The problem:
You don’t automate as much as you could or do as good a job with the many tools (systems) to manage your infrastructure as you could because you don’t have time. You want it done but it’s not high enough on your unmanageably long to do list. You’d still like to add health checks to monitor components you don’t now, at least occasionally when you have an outage. Your infrastructure tools aren’t all the latest and greatest stable version. You certainly don’t have time to evaluate if other tools are useful enough to use, much less install them. Because of this you have small inefficiencies. You end up manually executing menial tasks, because they aren’t frequent enough to justify teaching a lower pay minion to do them or figuring out how to automate them. Once or twice a year you have to go through a huge effort to patch your servers. You know there are tools to help with automated (or semi-automated) patching, but you end up not using those systems because you simply haven’t had the time. Fortunately you only occasionally generate infrastructure reports or totals for things like inventory, licensing and audit. I could go on: You’d like better fancier tools but don’t have time.
Chances are excellent you spend some time installing agents, infrastructure, and and writing administrative scripts out of necessity. We bet you, just like every other company, install 3rd party software (monitoring, backup control systems, etc) to make your environment easier to manage and more reliable. Our guess is that most of this is relatively standard stuff but setup so it works for your environment. We also guess you have at least done some custom scripting done to reduce manual work of tasks done at many many companies (but that works for your company). How many of the management tools or systems do you have that are actually unique to your organization? Could they be done better? Upgraded or already on the current version? Furthermore, aside from testing, and configuration you do mostly the same administrative setup and maintenance tasks as countless other admins in other companies do. If these are standardized, can’t someone just do this (once correctly) and provide a way to install and validate this to everybody?
The solution:
A bundled management infrastructure suite of useful management services (monitoring, backup control system, nfs share, inventory reporting, security & logging agents, and scripts) that you just drop in. You provide a Linux server (your standard) and give the suite ssh access (keys or executing a script) to install our agents on every server in your environment (but only once). This will self-configure. Fire wall it from the internet and keep it fully under your control. Our agent collects most configuration information it needs (server names, etc) and self-installs agents talking to the suite. This is intended as a duplicate management infrastructure, you keep your existing management tools and use whichever ones is more useful (or familiar) for the task at had.
We use (mostly) open source software so we can make this really cheap given the scope of what we install. We write the software for many many companies so we get efficiencies of scale, even though we also have to write automated installation and configuration scripts. Our solution is designed to duplicate most of the management infrastructure you already have. The point is to give you at least something of value you don’t have and for you to ignore the parts ones that you don’t like. This is intended to be very low maintenance (to you) aside from customization (monitoring threshold updates, etc).

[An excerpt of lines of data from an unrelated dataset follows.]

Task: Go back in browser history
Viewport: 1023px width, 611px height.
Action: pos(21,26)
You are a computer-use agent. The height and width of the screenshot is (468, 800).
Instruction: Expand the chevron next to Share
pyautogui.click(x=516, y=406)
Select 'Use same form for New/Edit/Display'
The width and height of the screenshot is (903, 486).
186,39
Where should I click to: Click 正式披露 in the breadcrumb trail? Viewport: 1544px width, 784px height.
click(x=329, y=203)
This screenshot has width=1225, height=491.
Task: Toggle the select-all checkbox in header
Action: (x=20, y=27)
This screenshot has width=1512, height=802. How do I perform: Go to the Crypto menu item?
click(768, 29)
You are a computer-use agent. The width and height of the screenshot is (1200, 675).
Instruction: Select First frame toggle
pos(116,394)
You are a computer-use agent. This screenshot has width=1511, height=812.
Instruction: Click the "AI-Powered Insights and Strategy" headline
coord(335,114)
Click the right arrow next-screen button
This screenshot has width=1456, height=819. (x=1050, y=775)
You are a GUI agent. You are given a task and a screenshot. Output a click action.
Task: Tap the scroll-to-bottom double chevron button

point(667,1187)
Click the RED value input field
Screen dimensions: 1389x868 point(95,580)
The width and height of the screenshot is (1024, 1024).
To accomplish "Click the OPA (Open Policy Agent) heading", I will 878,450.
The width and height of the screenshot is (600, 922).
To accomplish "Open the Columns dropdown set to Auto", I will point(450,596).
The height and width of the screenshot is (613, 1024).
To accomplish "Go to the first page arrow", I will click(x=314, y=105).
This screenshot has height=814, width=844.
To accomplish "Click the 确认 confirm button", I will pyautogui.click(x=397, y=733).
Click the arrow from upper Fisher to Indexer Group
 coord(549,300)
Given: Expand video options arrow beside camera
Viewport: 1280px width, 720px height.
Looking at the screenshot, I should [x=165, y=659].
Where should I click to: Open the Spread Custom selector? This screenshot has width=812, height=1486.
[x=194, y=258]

Where it gets really interesting:
We can write you custom scripts for you. Actually, they aren’t really custom (or untested) because most of your custom scripts do the same task as the next company’s.. Here’s how: The suite has access to every server, tons of environment specific information, and has a standard components (this suite) it can depend on. We (not you) can now write your “custom scripts” for you, which is really any menial task common to most organizations. We bet we’ll write more scripts and write them better than you. (No offense intended).
This has the potential to become a slightly disruptive technology within some IT organizations. We put our scripts in a web GUI with 1)execution history and output/failures (audit & quality control) 2) what was done & by who 3) access control of who can run what. If you can train people when to do and not do something they can be given access to do tasks previously unavailable to them either for access or skill barriers. Providing change control is respected, people can push buttons in a GUI instead asking you to do work. Interns can add disk space. Project managers can run server health checks & restart applications (at 1 AM). We can enforce requiring change control tickets for high risk script runs.
Not all of your work is unique to your company. Why do you have to do it if someone else is already doing it!?